You can buy a single share of stock from Apple and a bunch of other companies from www.oneshare.com The fee isn't so cheap, but it's a novelty.


----------



## MDLarson (Mar 4, 2002)

Hmm, I've actually heard of that before, but thanks for the link.  Interesting to note is the "top 10" list:

1	Apple Computer (here's the link)
2	Microsoft Corp.
3	Coca Cola
4	Disney (Walt) Holding Co.
5	Harley Davidson
6	McDonald's Corporation
7	World Wrestling Federation
8	Intimate Brands, Inc.
9	Krispy Kreme Doughnut
10	Kmart Corp

I might just do that for fun (and to keep Apple on top!  ).  But any other options?  How do serious shareholders do it?


----------



## kenny (Mar 5, 2002)

What I did is open a brokerage account with Fidelity (www.fidelity.com) and do all my trading online. You can do the same thing with Ameritrade or eTrade. I chose Fidelity because they are an old-school full brokerage, with all of the conservative behaviour that comes with that. It is my money after all. 

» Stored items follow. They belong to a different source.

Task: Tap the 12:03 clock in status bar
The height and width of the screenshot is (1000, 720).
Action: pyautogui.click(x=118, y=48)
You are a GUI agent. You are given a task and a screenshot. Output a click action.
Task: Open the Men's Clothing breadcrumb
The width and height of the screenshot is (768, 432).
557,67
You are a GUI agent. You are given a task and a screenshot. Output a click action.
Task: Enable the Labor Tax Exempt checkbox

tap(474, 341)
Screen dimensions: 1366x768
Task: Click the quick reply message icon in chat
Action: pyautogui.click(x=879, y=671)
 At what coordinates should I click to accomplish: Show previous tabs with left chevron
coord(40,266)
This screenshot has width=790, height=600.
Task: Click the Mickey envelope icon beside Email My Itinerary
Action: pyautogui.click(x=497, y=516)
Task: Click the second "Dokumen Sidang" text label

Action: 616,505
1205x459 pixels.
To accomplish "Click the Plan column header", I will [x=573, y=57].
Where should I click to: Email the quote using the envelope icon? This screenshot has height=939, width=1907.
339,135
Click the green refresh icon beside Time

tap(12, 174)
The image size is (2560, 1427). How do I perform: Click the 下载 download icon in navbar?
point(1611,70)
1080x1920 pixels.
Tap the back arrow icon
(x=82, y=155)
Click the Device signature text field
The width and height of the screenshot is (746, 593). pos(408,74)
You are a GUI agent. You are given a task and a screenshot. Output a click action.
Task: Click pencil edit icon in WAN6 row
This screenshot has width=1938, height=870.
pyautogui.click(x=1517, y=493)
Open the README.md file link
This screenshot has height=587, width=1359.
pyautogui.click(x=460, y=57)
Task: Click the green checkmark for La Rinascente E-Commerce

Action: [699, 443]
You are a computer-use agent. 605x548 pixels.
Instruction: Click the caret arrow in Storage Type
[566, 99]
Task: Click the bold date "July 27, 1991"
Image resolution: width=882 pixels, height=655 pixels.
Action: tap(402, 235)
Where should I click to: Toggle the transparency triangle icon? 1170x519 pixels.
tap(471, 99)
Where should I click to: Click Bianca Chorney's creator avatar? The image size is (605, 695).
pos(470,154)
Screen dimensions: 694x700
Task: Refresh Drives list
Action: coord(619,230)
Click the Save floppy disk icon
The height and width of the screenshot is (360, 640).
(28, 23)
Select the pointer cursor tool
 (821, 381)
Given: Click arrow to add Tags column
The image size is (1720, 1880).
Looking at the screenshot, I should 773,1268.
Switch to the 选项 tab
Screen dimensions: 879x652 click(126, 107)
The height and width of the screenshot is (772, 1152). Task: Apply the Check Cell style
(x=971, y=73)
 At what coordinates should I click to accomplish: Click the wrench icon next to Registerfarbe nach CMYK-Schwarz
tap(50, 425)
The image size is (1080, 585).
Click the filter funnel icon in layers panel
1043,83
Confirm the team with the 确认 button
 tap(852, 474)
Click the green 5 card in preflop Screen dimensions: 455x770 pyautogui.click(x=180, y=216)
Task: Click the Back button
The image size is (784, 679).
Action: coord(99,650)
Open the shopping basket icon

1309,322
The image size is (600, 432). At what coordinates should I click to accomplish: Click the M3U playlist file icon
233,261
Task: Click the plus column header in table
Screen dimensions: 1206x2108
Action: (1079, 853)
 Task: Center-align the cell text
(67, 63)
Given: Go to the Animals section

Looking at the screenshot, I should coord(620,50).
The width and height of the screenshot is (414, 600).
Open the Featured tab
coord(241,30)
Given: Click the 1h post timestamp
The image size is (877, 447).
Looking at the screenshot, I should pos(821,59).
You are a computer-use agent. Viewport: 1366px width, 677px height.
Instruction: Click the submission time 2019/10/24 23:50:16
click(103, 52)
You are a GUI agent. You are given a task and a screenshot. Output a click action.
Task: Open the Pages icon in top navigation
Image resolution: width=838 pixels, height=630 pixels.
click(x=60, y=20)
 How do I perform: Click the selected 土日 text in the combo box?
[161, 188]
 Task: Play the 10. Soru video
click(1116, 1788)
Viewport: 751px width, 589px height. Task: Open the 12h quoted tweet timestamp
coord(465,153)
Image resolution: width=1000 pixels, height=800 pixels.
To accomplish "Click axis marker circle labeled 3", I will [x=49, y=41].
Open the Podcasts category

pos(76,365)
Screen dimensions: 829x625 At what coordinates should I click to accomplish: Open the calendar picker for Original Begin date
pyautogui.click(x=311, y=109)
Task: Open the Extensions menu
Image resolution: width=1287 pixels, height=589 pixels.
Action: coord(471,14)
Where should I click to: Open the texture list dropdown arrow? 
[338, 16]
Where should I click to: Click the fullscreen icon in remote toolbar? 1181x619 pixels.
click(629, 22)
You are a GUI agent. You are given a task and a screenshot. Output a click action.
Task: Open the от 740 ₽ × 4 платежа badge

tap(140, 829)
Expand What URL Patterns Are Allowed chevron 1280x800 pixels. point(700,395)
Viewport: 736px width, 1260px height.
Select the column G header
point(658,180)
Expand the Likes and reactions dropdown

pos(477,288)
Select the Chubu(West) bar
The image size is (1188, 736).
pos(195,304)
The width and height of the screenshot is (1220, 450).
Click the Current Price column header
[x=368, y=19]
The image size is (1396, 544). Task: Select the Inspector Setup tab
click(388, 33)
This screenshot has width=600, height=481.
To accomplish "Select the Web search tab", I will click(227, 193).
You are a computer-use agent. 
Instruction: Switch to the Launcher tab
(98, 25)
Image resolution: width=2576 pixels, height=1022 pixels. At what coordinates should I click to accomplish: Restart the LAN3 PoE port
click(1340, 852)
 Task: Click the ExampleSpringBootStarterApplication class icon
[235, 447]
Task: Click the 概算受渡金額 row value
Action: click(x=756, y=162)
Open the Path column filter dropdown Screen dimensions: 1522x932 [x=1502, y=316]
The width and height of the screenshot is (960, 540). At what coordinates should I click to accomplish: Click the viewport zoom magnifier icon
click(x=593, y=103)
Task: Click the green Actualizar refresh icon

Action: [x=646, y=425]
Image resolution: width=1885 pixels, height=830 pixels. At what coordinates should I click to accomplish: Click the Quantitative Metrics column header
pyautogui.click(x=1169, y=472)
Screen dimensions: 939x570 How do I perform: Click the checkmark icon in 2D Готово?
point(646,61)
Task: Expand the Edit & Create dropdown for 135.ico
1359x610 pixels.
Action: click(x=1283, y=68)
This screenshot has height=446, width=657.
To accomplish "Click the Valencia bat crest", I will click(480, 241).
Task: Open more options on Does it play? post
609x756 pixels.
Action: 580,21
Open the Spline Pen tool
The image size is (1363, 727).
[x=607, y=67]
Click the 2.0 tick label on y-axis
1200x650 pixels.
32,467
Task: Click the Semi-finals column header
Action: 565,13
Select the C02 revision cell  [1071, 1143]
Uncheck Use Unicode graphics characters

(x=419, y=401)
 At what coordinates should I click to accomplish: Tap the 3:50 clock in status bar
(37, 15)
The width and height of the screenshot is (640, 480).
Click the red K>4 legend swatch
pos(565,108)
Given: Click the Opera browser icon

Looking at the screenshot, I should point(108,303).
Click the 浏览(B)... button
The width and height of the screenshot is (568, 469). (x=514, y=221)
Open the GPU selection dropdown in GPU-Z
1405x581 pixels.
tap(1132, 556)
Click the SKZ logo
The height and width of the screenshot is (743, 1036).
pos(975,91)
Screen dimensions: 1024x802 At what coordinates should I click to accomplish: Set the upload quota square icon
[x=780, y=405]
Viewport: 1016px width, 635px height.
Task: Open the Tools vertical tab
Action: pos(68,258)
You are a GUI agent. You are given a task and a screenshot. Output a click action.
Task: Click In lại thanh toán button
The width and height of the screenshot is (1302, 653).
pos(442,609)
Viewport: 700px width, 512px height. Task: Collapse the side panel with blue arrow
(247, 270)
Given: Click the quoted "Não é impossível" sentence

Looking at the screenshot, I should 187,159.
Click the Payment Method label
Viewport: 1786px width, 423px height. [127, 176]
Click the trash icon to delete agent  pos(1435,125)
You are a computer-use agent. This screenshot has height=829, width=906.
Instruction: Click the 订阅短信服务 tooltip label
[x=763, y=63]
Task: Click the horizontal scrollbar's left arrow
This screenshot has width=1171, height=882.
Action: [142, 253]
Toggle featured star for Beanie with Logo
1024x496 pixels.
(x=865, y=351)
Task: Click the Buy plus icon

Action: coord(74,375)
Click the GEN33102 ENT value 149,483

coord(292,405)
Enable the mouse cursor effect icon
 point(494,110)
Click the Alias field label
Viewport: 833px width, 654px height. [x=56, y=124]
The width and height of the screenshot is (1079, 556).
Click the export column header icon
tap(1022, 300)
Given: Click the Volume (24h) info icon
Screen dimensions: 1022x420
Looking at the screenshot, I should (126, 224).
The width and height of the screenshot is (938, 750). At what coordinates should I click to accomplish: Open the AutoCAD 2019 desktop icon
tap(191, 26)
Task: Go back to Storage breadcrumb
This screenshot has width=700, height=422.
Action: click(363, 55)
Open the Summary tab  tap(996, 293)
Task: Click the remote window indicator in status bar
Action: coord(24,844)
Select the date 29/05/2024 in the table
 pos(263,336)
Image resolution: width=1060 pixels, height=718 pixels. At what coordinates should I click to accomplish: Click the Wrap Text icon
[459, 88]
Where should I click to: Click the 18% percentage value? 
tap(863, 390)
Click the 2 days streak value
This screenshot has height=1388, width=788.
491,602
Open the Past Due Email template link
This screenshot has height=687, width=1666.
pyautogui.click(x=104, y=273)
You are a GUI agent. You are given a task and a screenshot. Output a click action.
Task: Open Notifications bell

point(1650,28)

Ameritrade and eTrade may be perfectly ok (their fees are certainly lower), but I've never been able come to terms with the fact that they are simply very successful dot-coms...


----------



## apb3 (Mar 6, 2002)

If you do purchase one share from a broker you will need to specifically request a paper copy of the share. This could take a while. I purchased a share as a gift and my request took just short of a month. oneshare.com may be faster but I've never used them.


----------



## tagliatelle (Mar 6, 2002)

I own one share of Real Software, the company that makes Real Basic. I have bought it at the bank.


----------